What you need to do: Scan the entries below for "janvier" and copy each line that holds it.

---------- Excerpted records

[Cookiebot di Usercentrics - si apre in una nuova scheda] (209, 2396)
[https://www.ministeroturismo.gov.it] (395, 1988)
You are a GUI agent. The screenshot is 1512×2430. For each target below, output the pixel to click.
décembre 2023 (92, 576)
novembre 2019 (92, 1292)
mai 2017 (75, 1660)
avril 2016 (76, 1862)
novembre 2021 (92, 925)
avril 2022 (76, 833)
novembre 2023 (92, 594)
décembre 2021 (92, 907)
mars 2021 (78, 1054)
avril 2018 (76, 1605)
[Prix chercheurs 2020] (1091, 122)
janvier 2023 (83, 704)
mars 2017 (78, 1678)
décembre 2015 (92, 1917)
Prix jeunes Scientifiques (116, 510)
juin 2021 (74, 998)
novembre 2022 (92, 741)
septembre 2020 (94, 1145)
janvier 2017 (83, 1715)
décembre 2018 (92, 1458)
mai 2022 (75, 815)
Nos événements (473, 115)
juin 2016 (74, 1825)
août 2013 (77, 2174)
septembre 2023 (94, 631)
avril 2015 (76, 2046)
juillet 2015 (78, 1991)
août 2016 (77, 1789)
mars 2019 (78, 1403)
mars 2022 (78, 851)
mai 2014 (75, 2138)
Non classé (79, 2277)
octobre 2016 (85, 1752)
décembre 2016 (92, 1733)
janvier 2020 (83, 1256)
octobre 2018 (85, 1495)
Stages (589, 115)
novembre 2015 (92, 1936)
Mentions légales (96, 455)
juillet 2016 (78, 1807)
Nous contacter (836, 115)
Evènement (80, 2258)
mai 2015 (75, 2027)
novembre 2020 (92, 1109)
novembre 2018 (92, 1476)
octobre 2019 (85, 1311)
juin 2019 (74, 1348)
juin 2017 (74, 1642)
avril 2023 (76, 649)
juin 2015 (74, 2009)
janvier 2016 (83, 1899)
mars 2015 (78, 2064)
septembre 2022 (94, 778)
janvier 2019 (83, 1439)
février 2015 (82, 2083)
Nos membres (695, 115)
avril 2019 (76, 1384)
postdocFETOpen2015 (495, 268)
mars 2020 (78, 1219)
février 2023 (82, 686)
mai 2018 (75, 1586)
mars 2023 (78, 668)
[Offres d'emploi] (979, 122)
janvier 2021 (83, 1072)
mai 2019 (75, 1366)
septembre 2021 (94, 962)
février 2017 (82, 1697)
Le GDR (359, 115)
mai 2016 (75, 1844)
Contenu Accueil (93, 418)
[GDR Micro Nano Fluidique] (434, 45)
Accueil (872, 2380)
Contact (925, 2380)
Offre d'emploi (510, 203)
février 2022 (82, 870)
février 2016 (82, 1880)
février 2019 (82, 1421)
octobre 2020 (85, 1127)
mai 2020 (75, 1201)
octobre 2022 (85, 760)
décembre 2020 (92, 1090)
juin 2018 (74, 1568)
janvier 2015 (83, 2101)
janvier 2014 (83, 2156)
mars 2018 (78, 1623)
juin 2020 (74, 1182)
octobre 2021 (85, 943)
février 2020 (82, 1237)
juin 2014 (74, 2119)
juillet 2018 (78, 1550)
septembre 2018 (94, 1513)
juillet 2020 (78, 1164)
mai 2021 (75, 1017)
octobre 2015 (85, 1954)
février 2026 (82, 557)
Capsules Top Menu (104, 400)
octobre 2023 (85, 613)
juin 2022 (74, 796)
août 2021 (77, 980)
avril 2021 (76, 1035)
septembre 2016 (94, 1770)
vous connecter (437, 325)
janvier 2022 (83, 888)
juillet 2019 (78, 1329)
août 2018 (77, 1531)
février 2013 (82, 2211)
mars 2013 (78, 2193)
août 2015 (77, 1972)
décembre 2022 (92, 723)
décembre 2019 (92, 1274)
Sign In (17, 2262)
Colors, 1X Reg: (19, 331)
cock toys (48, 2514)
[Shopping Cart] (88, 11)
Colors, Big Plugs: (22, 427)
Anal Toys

--------------------

Task output:
janvier 2023 (83, 704)
janvier 2017 (83, 1715)
janvier 2020 (83, 1256)
janvier 2016 (83, 1899)
janvier 2019 (83, 1439)
janvier 2021 (83, 1072)
janvier 2015 (83, 2101)
janvier 2014 (83, 2156)
janvier 2022 (83, 888)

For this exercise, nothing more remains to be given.